Солдаты бредут мимо этого молчаливого укора их злобе и жадности – и предвестника их будущего. Кажется, что это не люди идут – а течет река Смерти.
Ноги каменеют, колени хрустят, как сухое дерево. Лабрю кусает губы от боли и, чтобы не завыть, истошно кричит в ветер и холод:
– Я! Иду! Домой! Я! Вернусь! Домой!
Колючий ветер подхватывает его слова и уносит прочь.
Когда французы ушли дальше, на Москву, жители деревни, похоронив погибших и забрав с собой жалкие остатки имущества, бежали на север, подальше от французских путей.

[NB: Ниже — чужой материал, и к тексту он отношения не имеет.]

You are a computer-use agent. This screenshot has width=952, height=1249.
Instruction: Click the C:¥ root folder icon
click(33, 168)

Виська не знает, что с ними сталось, – может быть, сумели добраться до других деревень и уговорили принять их, заселили заброшенные дома на отшибе; а может быть, сгинули без следа в лесу, увязли в болотах, были унесены реками, опрометчиво попытавшись пересечь их вброд. Виську никто не звал с собой, да и не взял бы, даже если б он попросился – кому нужен лишний рот, приблудившийся по весне сирота-беспризорник? Да, здесь Виську подкармливали, давали кров в амбарах, он за кое-какую перешитую одежонку с чужого плеча помогал на огородах, пас скотину и носил мужикам в поле кувшины с квасом – но это было тогда, когда жизнь была мирной и сытой. Сейчас же, когда голод запустил свои ледяные пальцы в тощие котомки, Виська оказался не у дел.

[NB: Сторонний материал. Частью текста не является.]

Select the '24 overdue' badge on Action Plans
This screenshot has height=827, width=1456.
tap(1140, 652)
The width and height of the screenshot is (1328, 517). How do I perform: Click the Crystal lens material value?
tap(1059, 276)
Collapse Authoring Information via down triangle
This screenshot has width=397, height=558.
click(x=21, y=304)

Поэтому он остался здесь вместе с дедом Митяем. Тот, бывший лесник, лет десять назад схоронил жену, дети – все пятеро – померли еще во младенчестве, и он не видит смысла куда-то бежать, покидать пусть и разоренный и разрушенный, но дом. Жизнь в деревне дается деду Митяю с трудом – он не знает каких-то простых, привычных крестьянину вещей, не умеет толком ухаживать за избой – но и в лес возвратиться он тоже не может: сторожка сгорела, а сил построить новую уже не хватает. Да и лес уже не тот – голый и пустой, он больше не приветлив к бывшему другу.

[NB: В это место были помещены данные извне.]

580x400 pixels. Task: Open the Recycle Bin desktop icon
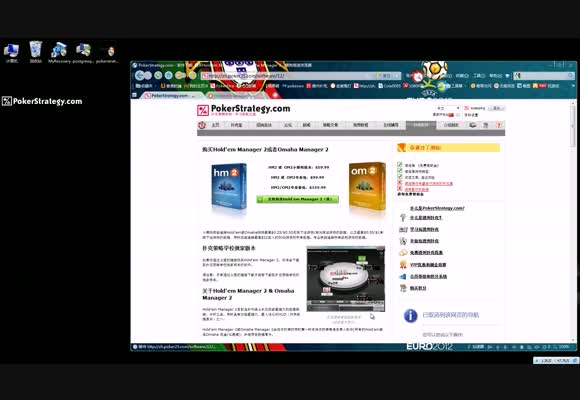click(36, 50)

Виське голодно. Тощих зайцев, которых приносит дед Митяй, бормоча что-то про покинувших лес животных, ему не хватает. Он не жалуется деду, наоборот, благодарит его со всем жаром своего немого языка и плохо слушающихся рук – но потом, подгоняемый сосущей тоской под ложечкой, начинает рыскать по полуразрушенным домам, разоренным огородам и ближайшей лесной балке – авось что-то пропустил в прошлый раз.
В первые недели после ухода французов на Москву он еще надеялся – с жаром обшаривал дома, покраснев от натуги, поднимал тяжелые крышки подполов, залезал по шатающимся, с недостающими ступеньками, лестницам на чердаки.
Эти надежды рухнули разом в один августовский день.
Полчища мух облепили тогда деревню, пируя на остатках. Они даже не разлетались при появлении человека – лишь если их прогоняли прутиком, поднимались со своей гнусно пахнущей добычи, недовольно жужжа, тыкаясь в нос и рот, мстительно залепляя лицо и путаясь в волосах.
В этой избе мух было особенно много – они шевелящимся черным ковром покрыли стены, зудели и шебуршали на полу, ползали по потолку, то и дело срываясь вниз, и, оглушенные, пытались перевернуться. Виська никогда еще не видел настолько сытых и опьяневших от еды мух – и подумал, что и ему с дедом Митяем что-то да перепадет.
Он облазил все – полати, лавку, перерыл сени, даже разворошил старое, прогнившее бабское приданое в разбитом сундуке. Еды нигде не было – и тем большую зависть вызывали осоловевшие и наглые мухи.
Виська был терпелив и проследил за ними. Они влетали и вылетали – а точнее уже, тяжело пошатываясь, выползали – из заваленного хламом и балками, полусожженного, заваленного рухнувшей крышей угла. Виське стоило неимоверных усилий и целого дня, чтобы хоть как-то разгрести хлам, раздвинуть с помощью старого багра балки – и протиснуться в получившуюся узкую щель. Но голод и предвкушение еды придавали ему сил.
Там было просторно и даже светло – солнце проникало сквозь большие, с палец толщиной, щели. Зацепившись за выступ, практически под самой крышей, висело что-то, похожее на мешок. «Репа!» – замерло в восхитительной догадке Виськино сердце: в деревне умели хитро заготавливать репу с прошлого года, переложив солью и золой.